Neural measures of sensitivity to a culturally evolved space-time language: shared biases and conventionalization

AbstractWhen asked to convey temporal concepts such as ‘yesterday’ and ‘tomorrow’ via movements of a dot on a vertical bar, American undergraduates utilize analogical mappings between spatial and temporal concepts. Previous work has revealed two different strategies, hypothesized to require differing amounts of artificial language exposure to learn. Different pairs of participants, when interacting about these time concepts, all settled on the same association between spatial magnitude and temporal duration, with larger movements used to convey temporal intervals of greater duration.

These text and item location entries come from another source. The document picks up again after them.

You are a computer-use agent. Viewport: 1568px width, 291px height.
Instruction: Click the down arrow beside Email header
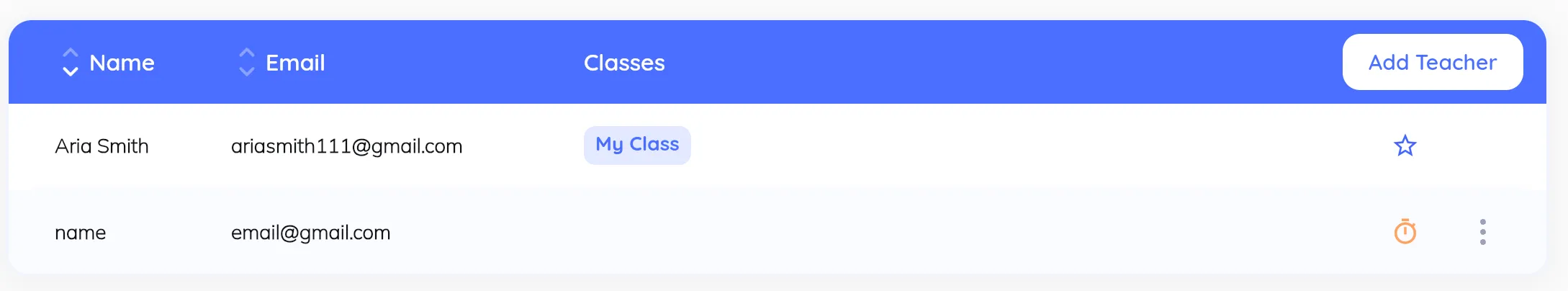(247, 71)
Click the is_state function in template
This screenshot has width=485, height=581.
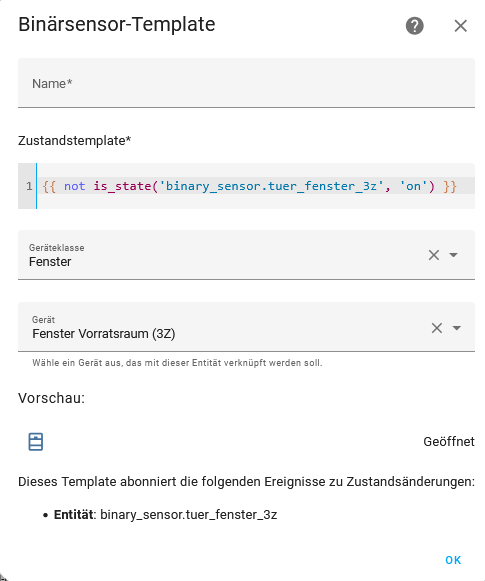click(122, 186)
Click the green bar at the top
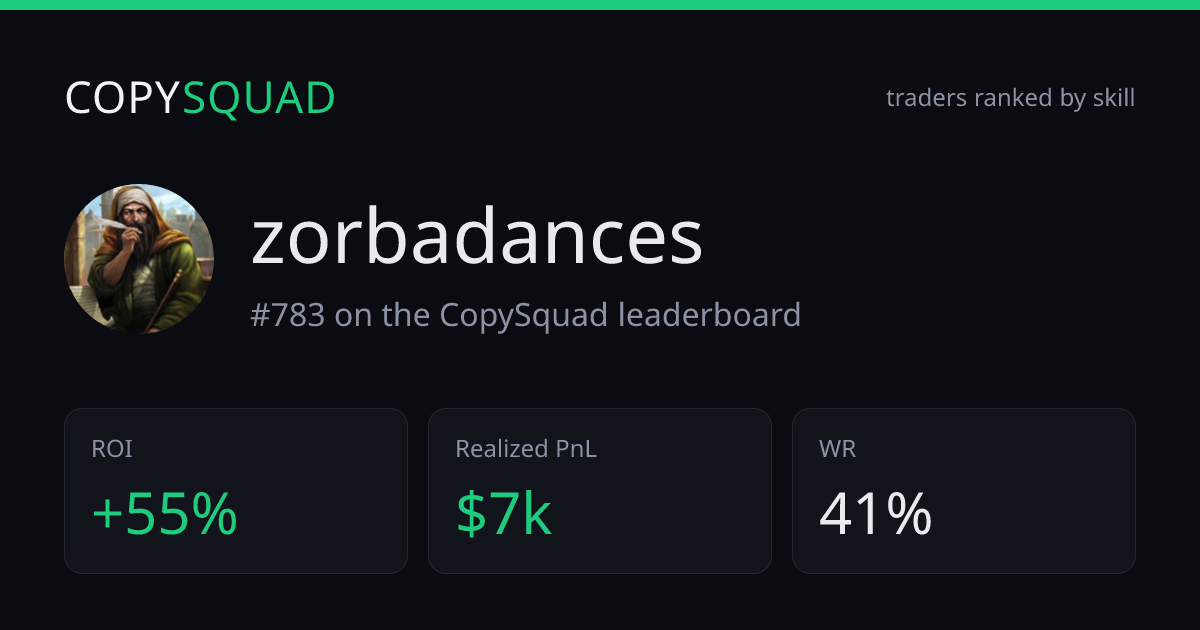1200x630 pixels. [x=600, y=5]
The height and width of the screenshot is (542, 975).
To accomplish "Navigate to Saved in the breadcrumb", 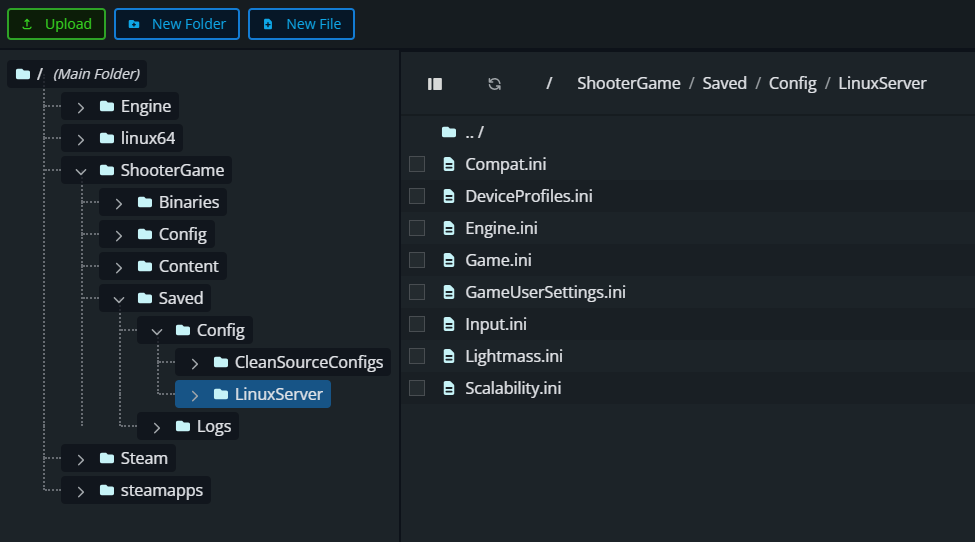I will coord(724,83).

However, the association between particular spatial locations and temporal concepts such as ‘past’ and ‘future’, elicited much more arbitrary solutions, where the mappings differed across pairs of participants. These findings suggested that the duration mapping might be driven by mostly shared, initial cognitive biases, while contrasting mappings for past/future result more clearly from extensive linguistic interaction. Here we tested whether the brain responds differently to duration mappings as compared to direction mappings by recording participants’ EEG as they learn a mini-language that includes both kinds. ERPs time locked to English words elicited larger amplitude N400 and P600 when they did not match the preceding signal than when they did match. The P600 results were larger and more robust for the duration than the vertical stimuli, suggesting participants were more sensitive to violations of the duration mapping scheme. These data support our hypothesis that people have a cognitive bias for the duration mappings that supports their early emergence in the development of a semiotic system.